#### [TASK DESCRIPTION]
Please quote the text lines of every item below word for word, leaving the pictures out of your answer.

##### GIVEN ENTRIES #####

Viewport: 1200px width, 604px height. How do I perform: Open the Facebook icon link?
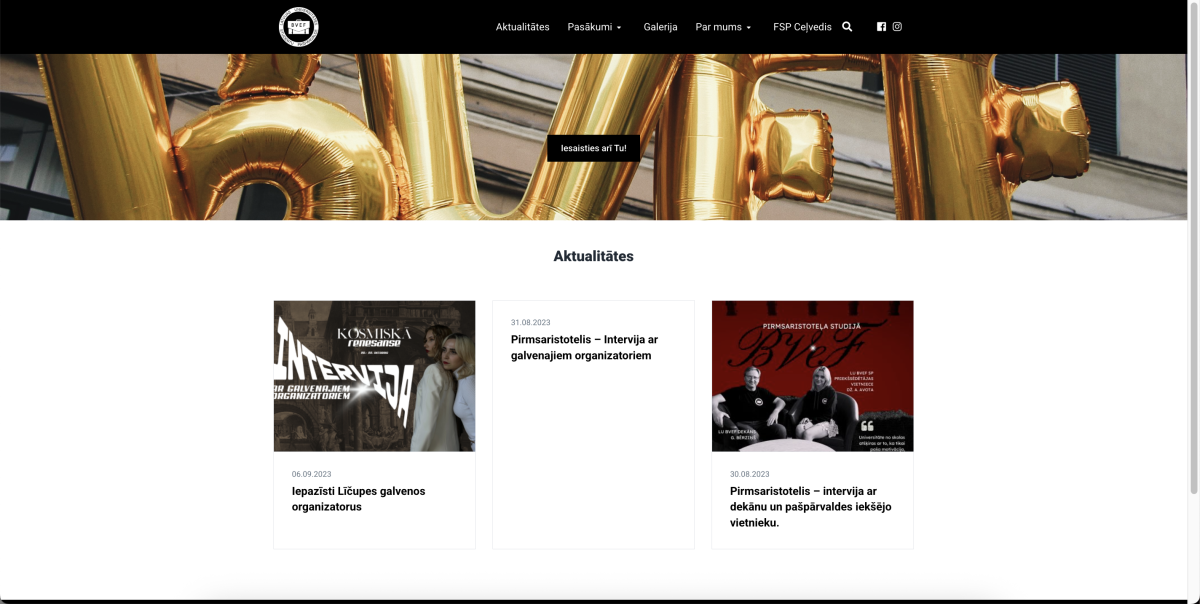[x=881, y=27]
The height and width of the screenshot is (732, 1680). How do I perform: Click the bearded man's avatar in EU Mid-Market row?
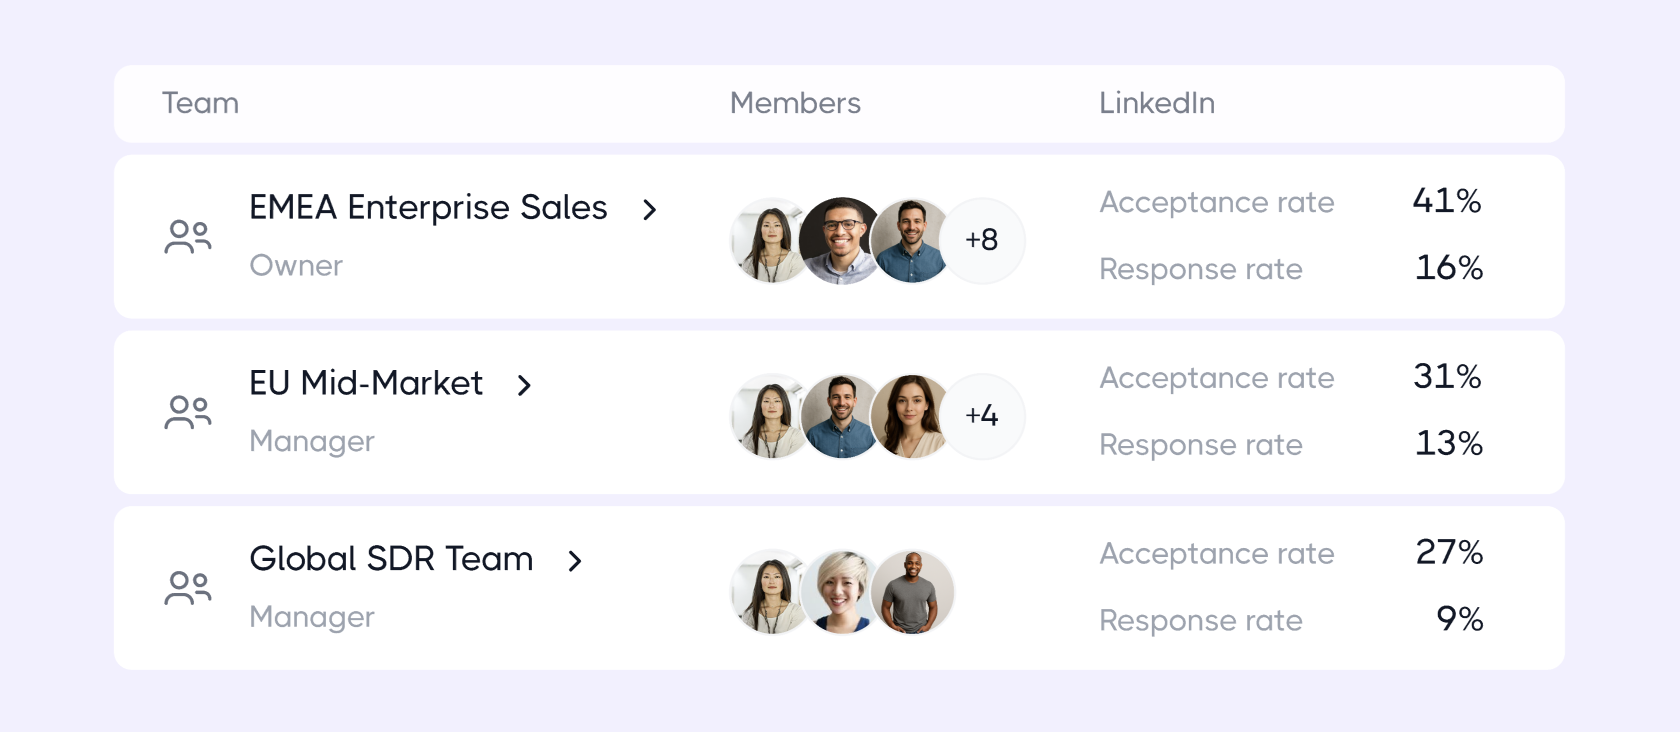point(841,416)
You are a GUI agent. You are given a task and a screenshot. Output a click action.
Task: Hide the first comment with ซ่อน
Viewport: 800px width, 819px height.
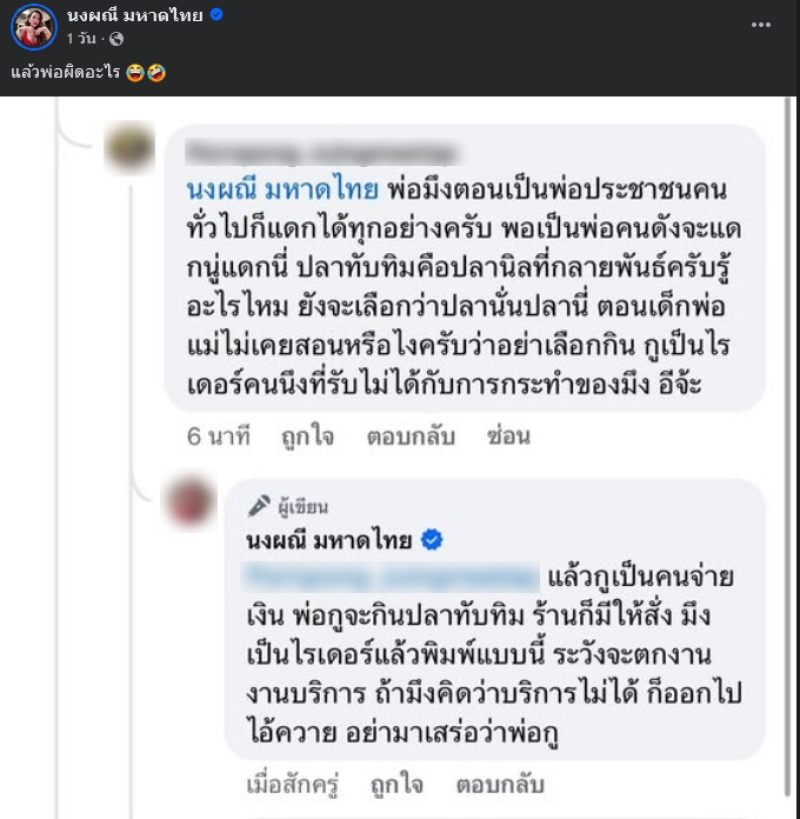[507, 436]
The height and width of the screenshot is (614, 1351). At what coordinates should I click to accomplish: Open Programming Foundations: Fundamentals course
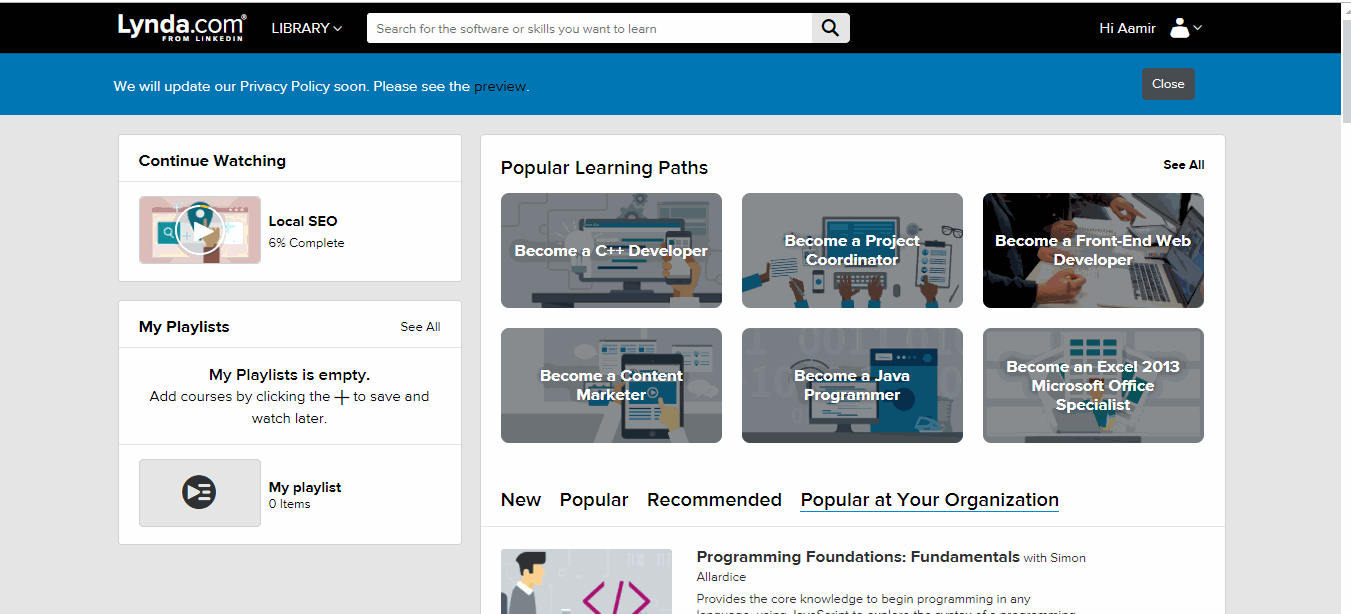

#####

#### [WRITTEN ANSWER]
Viewport: 1200px width, 604px height. How do I perform: Open the Facebook icon link?
[x=881, y=27]
The height and width of the screenshot is (732, 1680). How do I perform: Click the bearded man's avatar in EU Mid-Market row?
point(841,416)
You are a GUI agent. You are given a task and a screenshot. Output a click action.
Task: Hide the first comment with ซ่อน
Viewport: 800px width, 819px height.
[507, 436]
The height and width of the screenshot is (614, 1351). At what coordinates should I click to accomplish: Open Programming Foundations: Fundamentals course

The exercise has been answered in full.